Four of England’s five takers scored: Harry Kane, Marcus Rashford, Kieran Trippier and Eric Dier, who scored the winning kick. Rashford had been brought on to play in midfield in extra-time so that he could be part of a shoot-out. Nothing was being left to chance.
“We had talked long and hard about owning the process of a shootout,” Southgate said afterwards. England even managed to survive Jordan Henderson having his kick saved. But Southgate never doubted, because he trusted that his takers would feel the reward of their hard work.
“Even when our first penalty was saved, I’ve seen enough shootouts to know the first miss isn’t the key one,” Southgate said. “I believed our goalkeeper would save one, and the technique of our players in taking them was superb. I have to credit our big support team who have done a lot of work in that area over the last few months.”
There was some redemption too for Pickford, who let in Yerry Mina’s painful 93rd minute equaliser only to save brilliantly from Carlos Bacca to swing the shoot-out England’s way. Pickford said afterwards that he guessed the right way for all of Colombia’s kickers - except for Falcao - and that was credit to the preparation he had done along with goalkeeping coach Martyn Margetson.
“We did our research on them, with Margetson and the analysis staff,” Pickford said. “I had a fair feeling [where they would go]. Falcao was really the only one who didn’t go ‘his’ way. But it’s about: set, react and go with power. And I’ve got power and agility, I don’t care if I’m not the biggest keeper. I’ve got that power and agility to get around the goal. I’m very good at it.”
Pickford’s save from Bacca should go down as the turning point of the whole night. It was certainly better executed than Dier’s winning kick, which Ospina should have saved. But Pickford, knowing Bacca likes to go top right, dived early, not too low, extending a powerful left hand up into the air to keep the ball out. Pickford’s own power and agility, as he put it, combined with months of research and preparation to save Bacca’s kick, and save England’s summer.
Southgate was delighted. “[Jordan] had studied all their takers, and great credit to the staff and to him for taking on board that information and preparing in the right way,” he said. “You don’t always get what you deserve in life, but I think tonight we did.”
Southgate would never put it quite this way, but so much of that credit is down to him. He knows the weight of penalties better than anyone else in English football history. And as part of his work since taking over as England manager, he has revolutionised the team’s approach. Mature, planned out, sensible, meticulous: England’s approach to penalties is a reflection of Southgate’s approach himself.
As he explained in Kaliningrad last week, in the aftermath of the 1-0 defeat, he has had almost his whole adult life pondering this topic, and how to get it right.

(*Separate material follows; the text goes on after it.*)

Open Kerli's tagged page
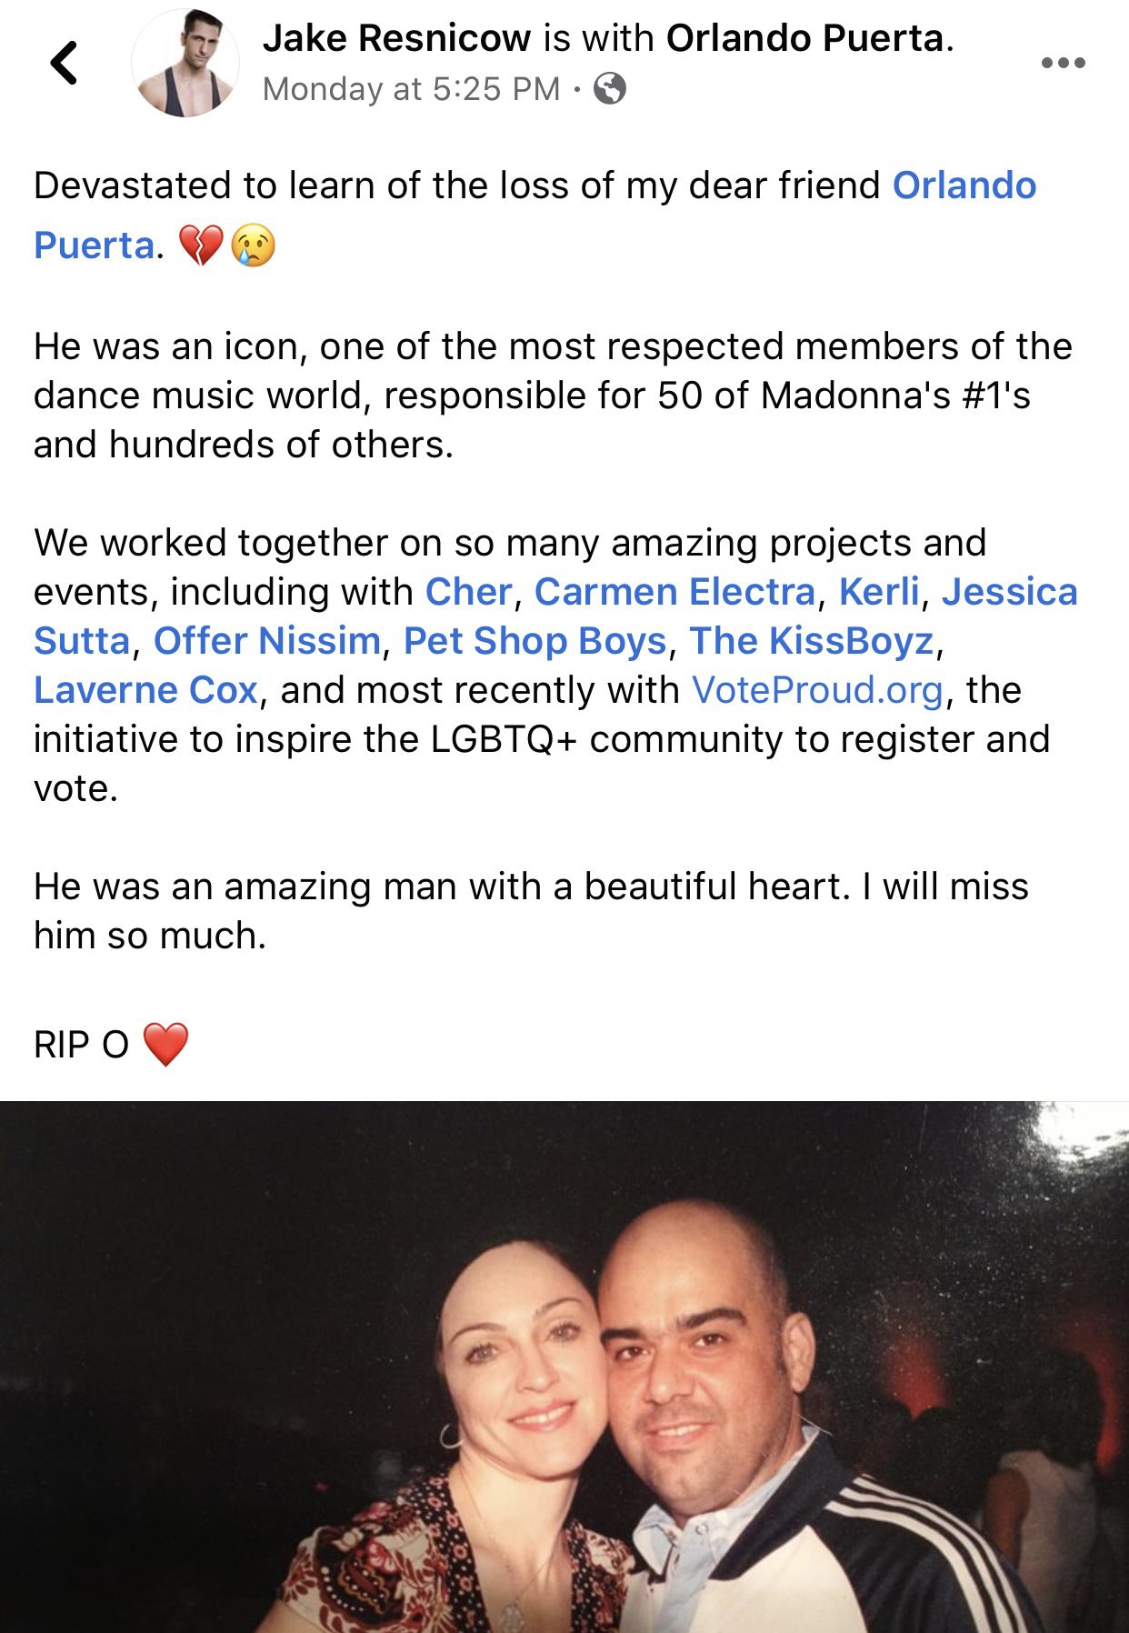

“I’ve had a couple of decades thinking it through,” Southgate said. “It’s not about luck. It’s not about chance. It’s about performing a skill under pressure. There are things you can work on, things that can be helpful for the preparation for the players. We have studied it. There is a lot we can do to own the process, and not be controlled by it.”
No-one could dispute the intention behind it when Southgate spelled out his plans. But then no-one knew how well this would work until England finally came into contact with the harsh binary of a shootout.
On Tuesday night in Moscow, Southgate’s plan worked. His own personal lessons had been learned. The team had won, but Southgate had a personal redemption he may never have dreamed of.